**Entries supplied**
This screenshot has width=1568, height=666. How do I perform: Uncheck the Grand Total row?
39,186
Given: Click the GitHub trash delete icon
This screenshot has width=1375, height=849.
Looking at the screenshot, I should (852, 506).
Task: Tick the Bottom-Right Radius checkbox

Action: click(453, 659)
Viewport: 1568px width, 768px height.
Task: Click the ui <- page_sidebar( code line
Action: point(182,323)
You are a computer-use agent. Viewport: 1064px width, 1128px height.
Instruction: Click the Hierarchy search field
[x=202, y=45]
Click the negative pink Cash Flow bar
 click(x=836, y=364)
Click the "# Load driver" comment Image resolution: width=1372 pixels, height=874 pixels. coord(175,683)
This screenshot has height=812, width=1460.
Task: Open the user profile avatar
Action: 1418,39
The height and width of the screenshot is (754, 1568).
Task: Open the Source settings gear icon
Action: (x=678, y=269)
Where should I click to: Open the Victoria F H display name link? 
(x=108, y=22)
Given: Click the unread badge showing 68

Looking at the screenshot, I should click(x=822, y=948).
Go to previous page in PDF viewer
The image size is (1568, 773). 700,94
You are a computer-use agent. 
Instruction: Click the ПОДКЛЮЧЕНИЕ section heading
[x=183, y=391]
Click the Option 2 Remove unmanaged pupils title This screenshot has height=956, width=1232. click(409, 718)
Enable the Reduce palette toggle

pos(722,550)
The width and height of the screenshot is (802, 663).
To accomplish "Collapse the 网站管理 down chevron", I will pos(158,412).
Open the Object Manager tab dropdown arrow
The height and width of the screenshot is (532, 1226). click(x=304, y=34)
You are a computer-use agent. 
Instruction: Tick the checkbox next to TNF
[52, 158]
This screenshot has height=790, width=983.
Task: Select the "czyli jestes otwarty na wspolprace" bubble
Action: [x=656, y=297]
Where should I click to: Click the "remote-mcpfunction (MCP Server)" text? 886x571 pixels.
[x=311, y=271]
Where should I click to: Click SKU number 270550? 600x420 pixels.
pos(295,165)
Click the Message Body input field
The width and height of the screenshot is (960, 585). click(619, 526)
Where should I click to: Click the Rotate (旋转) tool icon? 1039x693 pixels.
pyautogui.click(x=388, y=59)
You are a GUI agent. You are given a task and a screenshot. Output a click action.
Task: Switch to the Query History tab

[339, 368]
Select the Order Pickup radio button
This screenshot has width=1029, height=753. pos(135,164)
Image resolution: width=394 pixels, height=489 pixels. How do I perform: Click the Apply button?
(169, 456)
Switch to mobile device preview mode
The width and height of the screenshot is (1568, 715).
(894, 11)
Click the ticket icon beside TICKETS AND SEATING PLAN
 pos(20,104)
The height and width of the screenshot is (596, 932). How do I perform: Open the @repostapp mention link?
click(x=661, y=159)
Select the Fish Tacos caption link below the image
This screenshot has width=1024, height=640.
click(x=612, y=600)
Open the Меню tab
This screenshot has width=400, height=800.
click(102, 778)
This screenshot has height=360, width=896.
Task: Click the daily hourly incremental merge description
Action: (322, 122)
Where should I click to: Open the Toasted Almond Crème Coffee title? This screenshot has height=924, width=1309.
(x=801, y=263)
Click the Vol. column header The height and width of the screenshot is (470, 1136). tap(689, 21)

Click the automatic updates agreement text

**Task details**
Go through the entries above and copy each line holding the string "agent".

**Your solution**
You are a computer-use agent. Viewport: 1064px width, 1128px height.
You are a computer-use agent. 
You are a computer-use agent. 
You are a GUI agent. You are given a task and a screenshot. Output a click action.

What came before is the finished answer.